TASK BRIEF:
Please put all the lines below into a Markdown table with two columns, Row and Line, numbering each row and leaving out any blank lines.

RECORDS PROVIDED:

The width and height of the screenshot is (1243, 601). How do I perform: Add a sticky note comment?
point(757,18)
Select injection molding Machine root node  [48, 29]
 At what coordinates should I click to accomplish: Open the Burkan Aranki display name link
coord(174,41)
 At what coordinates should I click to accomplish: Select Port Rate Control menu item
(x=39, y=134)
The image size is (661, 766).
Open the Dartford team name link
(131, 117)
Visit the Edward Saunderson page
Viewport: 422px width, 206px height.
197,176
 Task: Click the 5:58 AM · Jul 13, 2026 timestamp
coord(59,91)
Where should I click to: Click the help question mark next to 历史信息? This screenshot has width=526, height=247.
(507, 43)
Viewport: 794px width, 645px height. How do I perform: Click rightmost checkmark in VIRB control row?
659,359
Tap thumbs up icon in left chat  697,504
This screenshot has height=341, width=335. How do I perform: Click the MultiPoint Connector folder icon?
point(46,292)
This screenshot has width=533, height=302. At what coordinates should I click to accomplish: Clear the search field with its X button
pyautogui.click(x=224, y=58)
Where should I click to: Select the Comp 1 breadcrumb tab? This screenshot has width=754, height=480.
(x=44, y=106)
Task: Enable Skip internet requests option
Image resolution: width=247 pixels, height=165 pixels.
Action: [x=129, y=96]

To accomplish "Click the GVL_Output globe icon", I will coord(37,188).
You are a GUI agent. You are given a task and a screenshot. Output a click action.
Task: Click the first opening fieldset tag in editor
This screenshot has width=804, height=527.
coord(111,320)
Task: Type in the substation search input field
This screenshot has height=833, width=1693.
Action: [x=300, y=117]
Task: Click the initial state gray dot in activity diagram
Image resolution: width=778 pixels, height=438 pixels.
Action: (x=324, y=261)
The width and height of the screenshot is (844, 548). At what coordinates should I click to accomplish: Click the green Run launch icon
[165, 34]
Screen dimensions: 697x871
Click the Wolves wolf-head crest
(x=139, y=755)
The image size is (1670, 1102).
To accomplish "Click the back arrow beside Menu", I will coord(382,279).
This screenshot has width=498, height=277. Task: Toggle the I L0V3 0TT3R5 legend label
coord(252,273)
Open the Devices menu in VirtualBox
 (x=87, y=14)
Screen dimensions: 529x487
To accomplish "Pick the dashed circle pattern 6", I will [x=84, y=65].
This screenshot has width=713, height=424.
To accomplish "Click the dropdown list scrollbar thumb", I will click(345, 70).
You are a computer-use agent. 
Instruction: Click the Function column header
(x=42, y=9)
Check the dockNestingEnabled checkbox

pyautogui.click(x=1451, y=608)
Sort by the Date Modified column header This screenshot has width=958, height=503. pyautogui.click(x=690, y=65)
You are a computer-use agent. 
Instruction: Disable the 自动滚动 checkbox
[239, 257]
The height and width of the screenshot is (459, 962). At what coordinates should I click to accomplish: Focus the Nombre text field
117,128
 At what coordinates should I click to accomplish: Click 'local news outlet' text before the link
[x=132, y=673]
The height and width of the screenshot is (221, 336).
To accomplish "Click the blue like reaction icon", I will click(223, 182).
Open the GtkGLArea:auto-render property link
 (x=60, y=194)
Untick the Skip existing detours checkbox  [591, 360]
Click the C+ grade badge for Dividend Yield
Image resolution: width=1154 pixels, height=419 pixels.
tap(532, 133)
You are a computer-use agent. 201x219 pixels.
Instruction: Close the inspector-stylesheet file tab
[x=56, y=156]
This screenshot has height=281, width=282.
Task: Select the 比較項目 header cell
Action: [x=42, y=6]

RESPONSE FOR THIS EXERCISE:
| Row | Line |
|---|---|
| 1 | The width and height of the screenshot is (1243, 601). How do I perform: Add a sticky note comment? |
| 2 | point(757,18) |
| 3 | Select injection molding Machine root node  [48, 29] |
| 4 |  At what coordinates should I click to accomplish: Open the Burkan Aranki display name link |
| 5 | coord(174,41) |
| 6 |  At what coordinates should I click to accomplish: Select Port Rate Control menu item |
| 7 | (x=39, y=134) |
| 8 | The image size is (661, 766). |
| 9 | Open the Dartford team name link |
| 10 | (131, 117) |
| 11 | Visit the Edward Saunderson page |
| 12 | Viewport: 422px width, 206px height. |
| 13 | 197,176 |
| 14 |  Task: Click the 5:58 AM · Jul 13, 2026 timestamp |
| 15 | coord(59,91) |
| 16 | Where should I click to: Click the help question mark next to 历史信息? This screenshot has width=526, height=247. |
| 17 | (507, 43) |
| 18 | Viewport: 794px width, 645px height. How do I perform: Click rightmost checkmark in VIRB control row? |
| 19 | 659,359 |
| 20 | Tap thumbs up icon in left chat  697,504 |
| 21 | This screenshot has height=341, width=335. How do I perform: Click the MultiPoint Connector folder icon? |
| 22 | point(46,292) |
| 23 | This screenshot has width=533, height=302. At what coordinates should I click to accomplish: Clear the search field with its X button |
| 24 | pyautogui.click(x=224, y=58) |
| 25 | Where should I click to: Select the Comp 1 breadcrumb tab? This screenshot has width=754, height=480. |
| 26 | (x=44, y=106) |
| 27 | Task: Enable Skip internet requests option |
| 28 | Image resolution: width=247 pixels, height=165 pixels. |
| 29 | Action: [x=129, y=96] |
| 30 | To accomplish "Click the GVL_Output globe icon", I will coord(37,188). |
| 31 | You are a GUI agent. You are given a task and a screenshot. Output a click action. |
| 32 | Task: Click the first opening fieldset tag in editor |
| 33 | This screenshot has width=804, height=527. |
| 34 | coord(111,320) |
| 35 | Task: Type in the substation search input field |
| 36 | This screenshot has height=833, width=1693. |
| 37 | Action: [x=300, y=117] |
| 38 | Task: Click the initial state gray dot in activity diagram |
| 39 | Image resolution: width=778 pixels, height=438 pixels. |
| 40 | Action: (x=324, y=261) |
| 41 | The width and height of the screenshot is (844, 548). At what coordinates should I click to accomplish: Click the green Run launch icon |
| 42 | [165, 34] |
| 43 | Screen dimensions: 697x871 |
| 44 | Click the Wolves wolf-head crest |
| 45 | (x=139, y=755) |
| 46 | The image size is (1670, 1102). |
| 47 | To accomplish "Click the back arrow beside Menu", I will coord(382,279). |
| 48 | This screenshot has width=498, height=277. Task: Toggle the I L0V3 0TT3R5 legend label |
| 49 | coord(252,273) |
| 50 | Open the Devices menu in VirtualBox |
| 51 |  (x=87, y=14) |
| 52 | Screen dimensions: 529x487 |
| 53 | To accomplish "Pick the dashed circle pattern 6", I will [x=84, y=65]. |
| 54 | This screenshot has width=713, height=424. |
| 55 | To accomplish "Click the dropdown list scrollbar thumb", I will click(345, 70). |
| 56 | You are a computer-use agent.  |
| 57 | Instruction: Click the Function column header |
| 58 | (x=42, y=9) |
| 59 | Check the dockNestingEnabled checkbox |
| 60 | pyautogui.click(x=1451, y=608) |
| 61 | Sort by the Date Modified column header This screenshot has width=958, height=503. pyautogui.click(x=690, y=65) |
| 62 | You are a computer-use agent.  |
| 63 | Instruction: Disable the 自动滚动 checkbox |
| 64 | [239, 257] |
| 65 | The height and width of the screenshot is (459, 962). At what coordinates should I click to accomplish: Focus the Nombre text field |
| 66 | 117,128 |
| 67 |  At what coordinates should I click to accomplish: Click 'local news outlet' text before the link |
| 68 | [x=132, y=673] |
| 69 | The height and width of the screenshot is (221, 336). |
| 70 | To accomplish "Click the blue like reaction icon", I will click(223, 182). |
| 71 | Open the GtkGLArea:auto-render property link |
| 72 |  (x=60, y=194) |
| 73 | Untick the Skip existing detours checkbox  [591, 360] |
| 74 | Click the C+ grade badge for Dividend Yield |
| 75 | Image resolution: width=1154 pixels, height=419 pixels. |
| 76 | tap(532, 133) |
| 77 | You are a computer-use agent. 201x219 pixels. |
| 78 | Instruction: Close the inspector-stylesheet file tab |
| 79 | [x=56, y=156] |
| 80 | This screenshot has height=281, width=282. |
| 81 | Task: Select the 比較項目 header cell |
| 82 | Action: [x=42, y=6] |